In some cases, doctors might also prescribe antibiotics to deaden the infection-causing bacteria, or antihistamines to help minimize the itching. Concerns and questions should be directed at a physician or pediatrician because some treatments should not be given to infants.
Over time these creams would provide temporary relief for my son, but nothing worked as a long-term solution.
Eventually, after I began working as an Asthma and Allergy Nurse, I had my son tested for seasonal, as well as food allergies. With the testing, we discovered that he was allergic to eggs and upon elimination of eggs from his diet his eczema cleared up.
Speaking as a parent, we finally realized we had to spend the time and do the research to guide us to get the right information. We learned about the eczema condition and its symptoms and how to get our children treated properly.

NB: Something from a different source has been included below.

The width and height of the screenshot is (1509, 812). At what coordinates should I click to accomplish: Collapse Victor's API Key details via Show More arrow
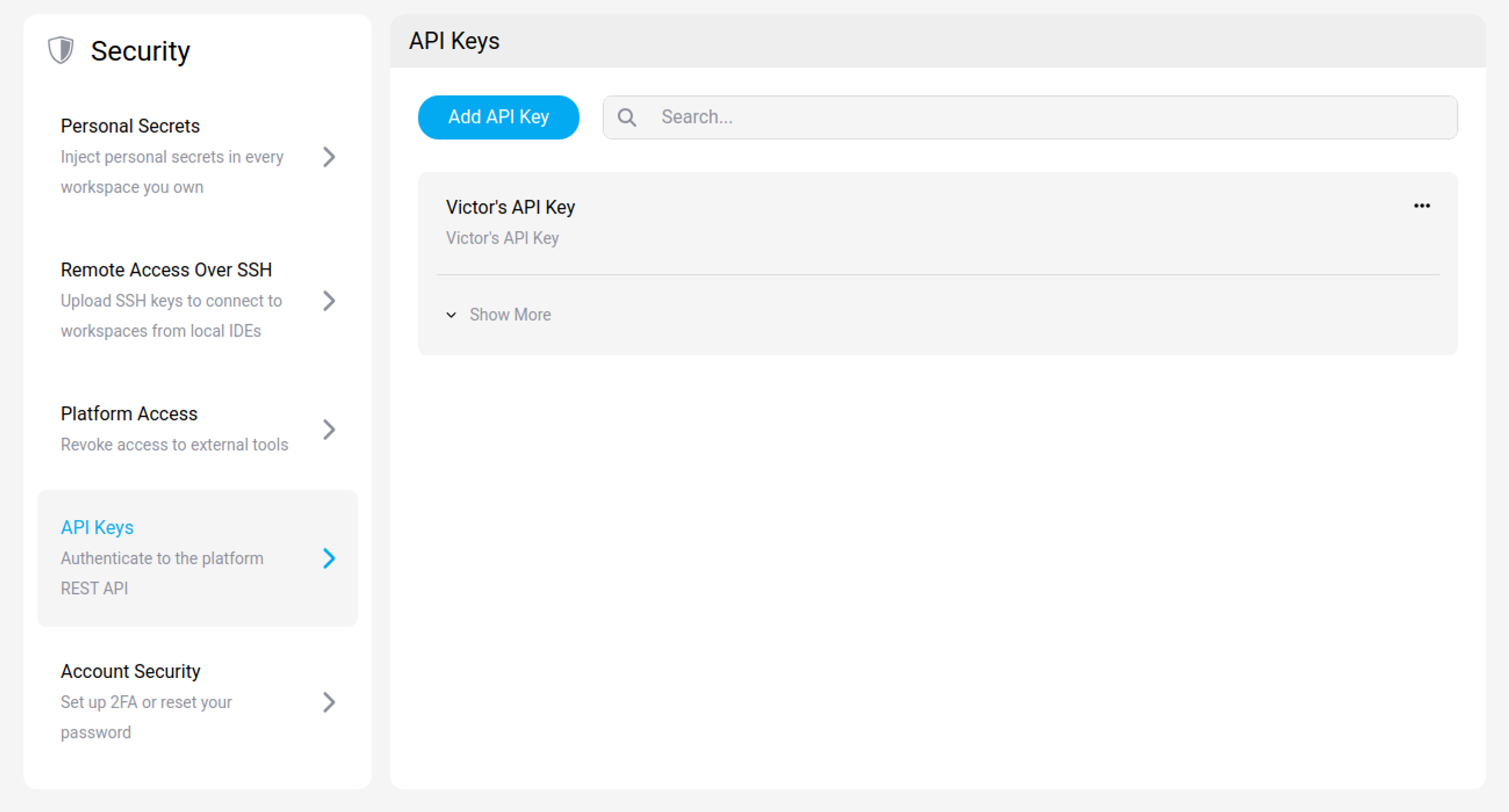click(451, 316)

Interestingly, the exact cause of eczema is really unknown. However, it has been shown that eczema can be linked to families with a history of allergies and/or asthma. For some, simply being exposed to soap or detergents or having contact with animal allergens can cause a flare-up or outbreak.
Even a common infection like a cold, or increased stress, can worsen a condition of eczema. Good news is that eczema is not contagious and can’t be spread from person to person.
Though at 18-months-old, my son couldn’t explain the discomfort he felt from his eczema, with a bit of research and a partnership with my son’s pediatrician and allergist, we were able to manage his itching and set the whole family at ease.